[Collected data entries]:

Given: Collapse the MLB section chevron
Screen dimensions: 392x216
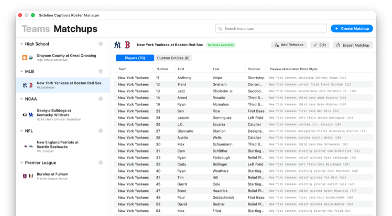Looking at the screenshot, I should 21,71.
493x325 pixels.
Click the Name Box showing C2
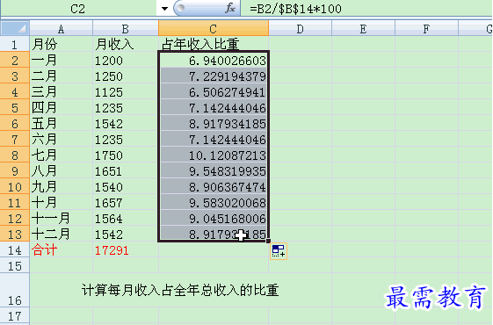(78, 9)
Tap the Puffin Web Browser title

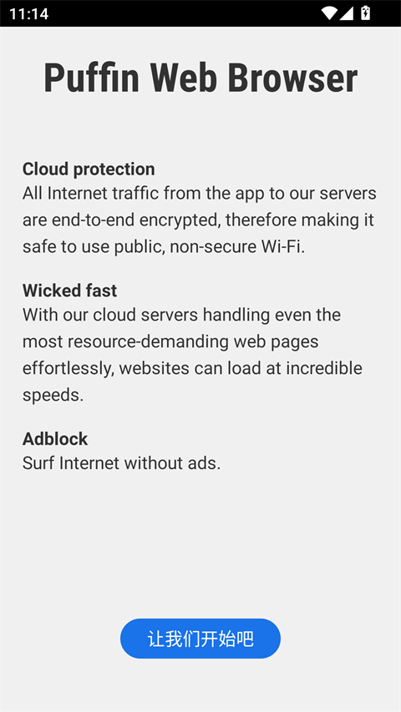click(x=201, y=78)
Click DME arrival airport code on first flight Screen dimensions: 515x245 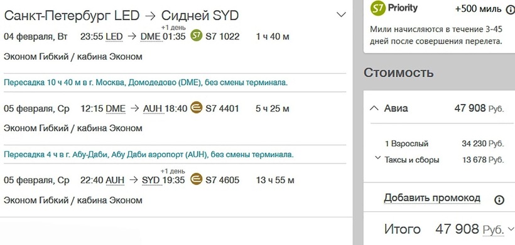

[Aim of the task]: Could you write out the records again exactly, without any of their pictures?

[Answer below]:
Given: Collapse the MLB section chevron
Screen dimensions: 392x216
Looking at the screenshot, I should 21,71.
493x325 pixels.
Click the Name Box showing C2
(78, 9)
Tap the Puffin Web Browser title

click(x=201, y=78)
Click DME arrival airport code on first flight Screen dimensions: 515x245 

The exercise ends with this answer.